BRIEF DESCRIPTION OF THE DRAWINGS
The embodiments of the invention are illustrated by way of example
and not by way of limitation in the figures of the accompanying
drawings in which like references indicate similar elements. It
should be noted that references to "an" or "one" embodiment of the
invention in this disclosure are not necessarily to the same
embodiment, and they mean at least one. Also, in the interest of
conciseness and reducing the total number of figures, a given
figure may be used to illustrate the features of more than one
embodiment of the invention, and not all elements in the figure may
be required for a given embodiment.
FIG. 1 is a block diagram of an audio playback system having a
BRE.
FIG. 2 is a block diagram of a separator used in the BRE that
serves to analyze a sound program so as to detect diffuse and
ambient portions therein.
FIG. 3 shows the results of analysis upon candidate BRIRs, as
selections of candidates that are suitable for direct rendering and
selections of candidates that are suitable for diffuse
rendering.
FIG. 4 is a block diagram of an audio playback system in which a
media player device running a BRE has a wireless interface to the
headphones.
DETAILED DESCRIPTION
Several embodiments of the invention with reference to the appended
drawings are now explained.

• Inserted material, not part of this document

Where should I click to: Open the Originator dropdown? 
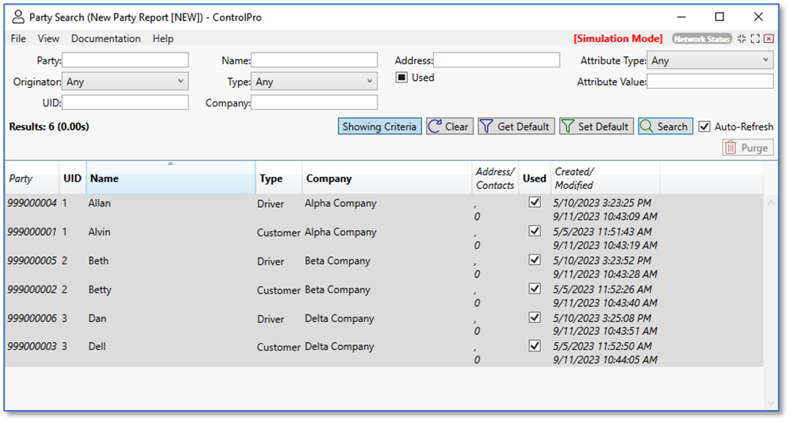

Whenever the connections between and
other aspects of the parts described in the embodiments are not
explicitly defined, the scope of the invention is not limited only
to the parts shown, which are meant merely for the purpose of
illustration. Also, while numerous details are set forth, it is
understood that some embodiments of the invention may be practiced
without these details. In other instances, well-known circuits,
structures, and techniques have not been shown in detail so as not
to obscure the understanding of this description.
FIG. 1 is a block diagram of an audio playback system having a BRE.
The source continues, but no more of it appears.